Data to process:
►

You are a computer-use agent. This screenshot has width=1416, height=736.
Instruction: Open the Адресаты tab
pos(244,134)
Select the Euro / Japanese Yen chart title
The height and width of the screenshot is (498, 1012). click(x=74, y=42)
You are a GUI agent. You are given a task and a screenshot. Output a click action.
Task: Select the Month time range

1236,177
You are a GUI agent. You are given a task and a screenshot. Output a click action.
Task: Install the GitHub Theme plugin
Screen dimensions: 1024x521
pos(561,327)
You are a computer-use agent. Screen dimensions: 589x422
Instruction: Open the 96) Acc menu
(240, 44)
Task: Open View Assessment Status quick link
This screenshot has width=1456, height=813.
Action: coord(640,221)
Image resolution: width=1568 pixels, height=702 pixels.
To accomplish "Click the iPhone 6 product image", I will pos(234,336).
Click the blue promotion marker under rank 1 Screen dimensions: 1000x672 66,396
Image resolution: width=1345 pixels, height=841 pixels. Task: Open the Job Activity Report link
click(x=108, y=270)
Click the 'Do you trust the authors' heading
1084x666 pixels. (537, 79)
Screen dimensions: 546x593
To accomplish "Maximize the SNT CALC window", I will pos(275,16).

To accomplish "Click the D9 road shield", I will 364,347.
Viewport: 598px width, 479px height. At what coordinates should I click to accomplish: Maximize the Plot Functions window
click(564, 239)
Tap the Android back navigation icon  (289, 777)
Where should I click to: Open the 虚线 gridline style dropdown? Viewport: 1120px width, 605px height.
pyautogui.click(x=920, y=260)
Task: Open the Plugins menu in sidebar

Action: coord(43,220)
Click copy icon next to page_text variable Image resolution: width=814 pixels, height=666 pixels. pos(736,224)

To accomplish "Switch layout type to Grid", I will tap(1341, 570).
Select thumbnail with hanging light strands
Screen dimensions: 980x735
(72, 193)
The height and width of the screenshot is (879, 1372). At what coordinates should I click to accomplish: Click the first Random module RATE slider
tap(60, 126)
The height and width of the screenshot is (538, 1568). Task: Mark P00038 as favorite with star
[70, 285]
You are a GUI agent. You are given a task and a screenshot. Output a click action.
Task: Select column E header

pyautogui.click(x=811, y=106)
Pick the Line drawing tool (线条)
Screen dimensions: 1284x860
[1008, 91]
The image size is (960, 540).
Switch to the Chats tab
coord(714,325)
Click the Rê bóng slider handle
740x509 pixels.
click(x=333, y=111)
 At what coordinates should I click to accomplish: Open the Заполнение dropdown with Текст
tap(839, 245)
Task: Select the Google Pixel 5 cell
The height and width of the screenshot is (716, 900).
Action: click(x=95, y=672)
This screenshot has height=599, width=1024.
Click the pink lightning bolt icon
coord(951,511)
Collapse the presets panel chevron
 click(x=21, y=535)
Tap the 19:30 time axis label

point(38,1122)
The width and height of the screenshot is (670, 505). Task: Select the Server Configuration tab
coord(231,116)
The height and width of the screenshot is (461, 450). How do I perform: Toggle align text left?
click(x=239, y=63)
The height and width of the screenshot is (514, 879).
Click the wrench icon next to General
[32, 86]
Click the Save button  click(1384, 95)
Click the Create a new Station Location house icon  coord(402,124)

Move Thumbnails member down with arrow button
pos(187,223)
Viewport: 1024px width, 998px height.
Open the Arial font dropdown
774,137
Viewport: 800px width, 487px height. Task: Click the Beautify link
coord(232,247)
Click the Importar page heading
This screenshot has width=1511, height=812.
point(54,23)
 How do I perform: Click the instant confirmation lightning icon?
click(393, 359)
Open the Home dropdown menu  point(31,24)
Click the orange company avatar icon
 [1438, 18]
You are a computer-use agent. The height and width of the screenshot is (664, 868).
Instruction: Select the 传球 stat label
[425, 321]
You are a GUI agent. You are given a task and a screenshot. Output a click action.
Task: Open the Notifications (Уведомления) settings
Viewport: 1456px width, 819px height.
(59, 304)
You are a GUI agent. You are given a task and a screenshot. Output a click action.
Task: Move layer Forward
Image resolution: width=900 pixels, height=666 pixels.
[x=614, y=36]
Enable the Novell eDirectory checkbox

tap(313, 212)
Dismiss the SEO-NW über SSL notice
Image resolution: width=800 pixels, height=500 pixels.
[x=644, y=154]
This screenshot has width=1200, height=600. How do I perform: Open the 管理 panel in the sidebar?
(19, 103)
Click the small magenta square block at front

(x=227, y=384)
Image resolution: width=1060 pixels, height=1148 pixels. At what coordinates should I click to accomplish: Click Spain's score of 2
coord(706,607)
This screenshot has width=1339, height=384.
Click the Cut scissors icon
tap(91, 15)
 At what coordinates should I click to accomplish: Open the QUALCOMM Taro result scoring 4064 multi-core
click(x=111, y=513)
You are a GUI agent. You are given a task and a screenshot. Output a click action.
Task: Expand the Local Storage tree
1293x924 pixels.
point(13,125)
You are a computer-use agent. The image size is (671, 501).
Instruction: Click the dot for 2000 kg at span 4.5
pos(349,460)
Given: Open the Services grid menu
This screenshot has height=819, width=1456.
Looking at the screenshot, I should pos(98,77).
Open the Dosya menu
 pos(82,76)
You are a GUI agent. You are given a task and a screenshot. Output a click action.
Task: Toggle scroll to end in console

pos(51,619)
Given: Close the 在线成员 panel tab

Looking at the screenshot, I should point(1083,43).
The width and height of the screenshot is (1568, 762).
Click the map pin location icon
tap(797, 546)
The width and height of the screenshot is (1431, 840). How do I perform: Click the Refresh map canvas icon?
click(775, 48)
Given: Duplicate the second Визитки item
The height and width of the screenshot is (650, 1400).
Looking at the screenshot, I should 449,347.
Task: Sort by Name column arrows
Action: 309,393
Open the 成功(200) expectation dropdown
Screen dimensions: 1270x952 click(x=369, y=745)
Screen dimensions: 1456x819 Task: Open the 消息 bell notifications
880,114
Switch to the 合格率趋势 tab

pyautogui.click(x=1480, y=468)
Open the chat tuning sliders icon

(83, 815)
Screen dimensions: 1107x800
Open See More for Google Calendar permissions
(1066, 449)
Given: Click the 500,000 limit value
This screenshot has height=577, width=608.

◄

Exercise details: Rewrite all the records above, swapping "Instruction" for "Directive" at every occurrence and keeping everything else unchanged.

Correct result:
You are a computer-use agent. This screenshot has width=1416, height=736.
Directive: Open the Адресаты tab
pos(244,134)
Select the Euro / Japanese Yen chart title
The height and width of the screenshot is (498, 1012). click(x=74, y=42)
You are a GUI agent. You are given a task and a screenshot. Output a click action.
Task: Select the Month time range

1236,177
You are a GUI agent. You are given a task and a screenshot. Output a click action.
Task: Install the GitHub Theme plugin
Screen dimensions: 1024x521
pos(561,327)
You are a computer-use agent. Screen dimensions: 589x422
Directive: Open the 96) Acc menu
(240, 44)
Task: Open View Assessment Status quick link
This screenshot has width=1456, height=813.
Action: coord(640,221)
Image resolution: width=1568 pixels, height=702 pixels.
To accomplish "Click the iPhone 6 product image", I will pos(234,336).
Click the blue promotion marker under rank 1 Screen dimensions: 1000x672 66,396
Image resolution: width=1345 pixels, height=841 pixels. Task: Open the Job Activity Report link
click(x=108, y=270)
Click the 'Do you trust the authors' heading
1084x666 pixels. (537, 79)
Screen dimensions: 546x593
To accomplish "Maximize the SNT CALC window", I will pos(275,16).

To accomplish "Click the D9 road shield", I will 364,347.
Viewport: 598px width, 479px height. At what coordinates should I click to accomplish: Maximize the Plot Functions window
click(564, 239)
Tap the Android back navigation icon  (289, 777)
Where should I click to: Open the 虚线 gridline style dropdown? Viewport: 1120px width, 605px height.
pyautogui.click(x=920, y=260)
Task: Open the Plugins menu in sidebar

Action: coord(43,220)
Click copy icon next to page_text variable Image resolution: width=814 pixels, height=666 pixels. pos(736,224)

To accomplish "Switch layout type to Grid", I will tap(1341, 570).
Select thumbnail with hanging light strands
Screen dimensions: 980x735
(72, 193)
The height and width of the screenshot is (879, 1372). At what coordinates should I click to accomplish: Click the first Random module RATE slider
tap(60, 126)
The height and width of the screenshot is (538, 1568). Task: Mark P00038 as favorite with star
[70, 285]
You are a GUI agent. You are given a task and a screenshot. Output a click action.
Task: Select column E header

pyautogui.click(x=811, y=106)
Pick the Line drawing tool (线条)
Screen dimensions: 1284x860
[1008, 91]
The image size is (960, 540).
Switch to the Chats tab
coord(714,325)
Click the Rê bóng slider handle
740x509 pixels.
click(x=333, y=111)
 At what coordinates should I click to accomplish: Open the Заполнение dropdown with Текст
tap(839, 245)
Task: Select the Google Pixel 5 cell
The height and width of the screenshot is (716, 900).
Action: click(x=95, y=672)
This screenshot has height=599, width=1024.
Click the pink lightning bolt icon
coord(951,511)
Collapse the presets panel chevron
 click(x=21, y=535)
Tap the 19:30 time axis label

point(38,1122)
The width and height of the screenshot is (670, 505). Task: Select the Server Configuration tab
coord(231,116)
The height and width of the screenshot is (461, 450). How do I perform: Toggle align text left?
click(x=239, y=63)
The height and width of the screenshot is (514, 879).
Click the wrench icon next to General
[32, 86]
Click the Save button  click(1384, 95)
Click the Create a new Station Location house icon  coord(402,124)

Move Thumbnails member down with arrow button
pos(187,223)
Viewport: 1024px width, 998px height.
Open the Arial font dropdown
774,137
Viewport: 800px width, 487px height. Task: Click the Beautify link
coord(232,247)
Click the Importar page heading
This screenshot has width=1511, height=812.
point(54,23)
 How do I perform: Click the instant confirmation lightning icon?
click(393, 359)
Open the Home dropdown menu  point(31,24)
Click the orange company avatar icon
 [1438, 18]
You are a computer-use agent. The height and width of the screenshot is (664, 868).
Directive: Select the 传球 stat label
[425, 321]
You are a GUI agent. You are given a task and a screenshot. Output a click action.
Task: Open the Notifications (Уведомления) settings
Viewport: 1456px width, 819px height.
(59, 304)
You are a GUI agent. You are given a task and a screenshot. Output a click action.
Task: Move layer Forward
Image resolution: width=900 pixels, height=666 pixels.
[x=614, y=36]
Enable the Novell eDirectory checkbox

tap(313, 212)
Dismiss the SEO-NW über SSL notice
Image resolution: width=800 pixels, height=500 pixels.
[x=644, y=154]
This screenshot has width=1200, height=600. How do I perform: Open the 管理 panel in the sidebar?
(19, 103)
Click the small magenta square block at front

(x=227, y=384)
Image resolution: width=1060 pixels, height=1148 pixels. At what coordinates should I click to accomplish: Click Spain's score of 2
coord(706,607)
This screenshot has width=1339, height=384.
Click the Cut scissors icon
tap(91, 15)
 At what coordinates should I click to accomplish: Open the QUALCOMM Taro result scoring 4064 multi-core
click(x=111, y=513)
You are a GUI agent. You are given a task and a screenshot. Output a click action.
Task: Expand the Local Storage tree
1293x924 pixels.
point(13,125)
You are a computer-use agent. The image size is (671, 501).
Directive: Click the dot for 2000 kg at span 4.5
pos(349,460)
Given: Open the Services grid menu
This screenshot has height=819, width=1456.
Looking at the screenshot, I should pos(98,77).
Open the Dosya menu
 pos(82,76)
You are a GUI agent. You are given a task and a screenshot. Output a click action.
Task: Toggle scroll to end in console

pos(51,619)
Given: Close the 在线成员 panel tab

Looking at the screenshot, I should point(1083,43).
The width and height of the screenshot is (1568, 762).
Click the map pin location icon
tap(797, 546)
The width and height of the screenshot is (1431, 840). How do I perform: Click the Refresh map canvas icon?
click(775, 48)
Given: Duplicate the second Визитки item
The height and width of the screenshot is (650, 1400).
Looking at the screenshot, I should 449,347.
Task: Sort by Name column arrows
Action: 309,393
Open the 成功(200) expectation dropdown
Screen dimensions: 1270x952 click(x=369, y=745)
Screen dimensions: 1456x819 Task: Open the 消息 bell notifications
880,114
Switch to the 合格率趋势 tab

pyautogui.click(x=1480, y=468)
Open the chat tuning sliders icon

(83, 815)
Screen dimensions: 1107x800
Open See More for Google Calendar permissions
(1066, 449)
Given: Click the 500,000 limit value
This screenshot has height=577, width=608.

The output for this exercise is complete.